Formations of mycorrhizal symbiosis alter the phenolic heteropolymers in roots and leaves of four temperate woody species

The decomposition rates of senesced tissues from plants associated with ectomycorrhizal (EcM) fungi tend to differ from that associated with arbuscular mycorrhizal (AM) fungi. However, the chemical underpinnings that could drive the observed differences in decomposition are less explored. Here, we characterized the content, composition, and spatial organization of phenolic heteropolymers in roots and leaves of four temperate tree species across eight plant-fungus combinations, forming either AM or EcM associations. Colonization by either AM or EcM fungi tended to decrease the abundance of lignin, condensed tannins, and ratios of lignin and nitrogen in roots and/or leaves, which would lead to lower chemical recalcitrance of tissues. The decrease in root lignin abundance by either mycorrhizal type was associated with an expanded cortex, potentially facilitating symbiosis. Additionally, changes in lignin molecular composition by mycorrhizal symbiosis differed between plant phylogenetic lineages irrespective of mycorrhizal type. Our results suggest that the mycorrhiza-associated changes in plant chemical traits that regulate litter decomposition may not be unique to AM or EcM associations; rather, both associations can reduce root and leaf chemical recalcitrance. Further, the differential modification in lignin composition by mycorrhizal symbiosis between plant phylogenetic groups highlights the influence of plant evolutionary history in plant-mycorrhizal interactions. Methods We characterized the chemistry of roots and leaves in non-colonized and mycorrhizal fungi-colonized seedlings in various combinations of plant hosts and mycorrhizal fungal species, forming either arbuscular or ectomycorrhizal associations.

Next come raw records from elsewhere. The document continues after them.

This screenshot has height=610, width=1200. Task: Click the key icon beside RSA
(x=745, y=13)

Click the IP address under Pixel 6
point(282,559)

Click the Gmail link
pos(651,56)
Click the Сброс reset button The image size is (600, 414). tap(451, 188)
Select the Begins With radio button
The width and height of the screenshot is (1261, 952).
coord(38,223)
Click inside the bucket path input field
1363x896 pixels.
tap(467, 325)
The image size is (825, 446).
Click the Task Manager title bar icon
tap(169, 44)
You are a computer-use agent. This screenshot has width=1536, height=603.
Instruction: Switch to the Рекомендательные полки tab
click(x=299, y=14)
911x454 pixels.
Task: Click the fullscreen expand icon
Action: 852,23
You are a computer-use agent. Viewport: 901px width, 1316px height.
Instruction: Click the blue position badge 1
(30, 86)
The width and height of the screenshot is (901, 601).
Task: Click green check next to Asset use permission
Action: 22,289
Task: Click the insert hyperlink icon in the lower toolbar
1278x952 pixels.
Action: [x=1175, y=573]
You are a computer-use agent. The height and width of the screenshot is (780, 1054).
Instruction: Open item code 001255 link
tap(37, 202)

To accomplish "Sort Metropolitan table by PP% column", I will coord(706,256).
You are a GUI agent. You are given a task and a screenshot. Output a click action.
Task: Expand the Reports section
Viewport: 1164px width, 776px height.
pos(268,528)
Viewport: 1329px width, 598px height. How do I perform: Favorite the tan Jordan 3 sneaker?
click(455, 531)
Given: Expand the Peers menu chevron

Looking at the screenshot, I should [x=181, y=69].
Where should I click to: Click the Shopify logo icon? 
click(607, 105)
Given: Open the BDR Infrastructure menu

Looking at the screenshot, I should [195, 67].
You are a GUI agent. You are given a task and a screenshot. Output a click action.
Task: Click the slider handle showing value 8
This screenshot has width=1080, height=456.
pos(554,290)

Specifically, the acid butanol assay was used to quantify the content of condensed tannins (CT) using cyanidin standards. Thioacidolysis was used to analyze the abundance and molecular composition of lignin. Lignin content (% w/w) was determined based on a standard curve of inputs of purified L. tulipifera lignin standard vs. their total yields of lignin monomers. For this analysis, individual seedlings were combined within each of the three trays due to limited sample amount, except for plant-fungus combinations present in only one tray, where individual seedlings were analyzed. The anatomy of root sections was analyzed using a Leica SPE inverted confocal microscope.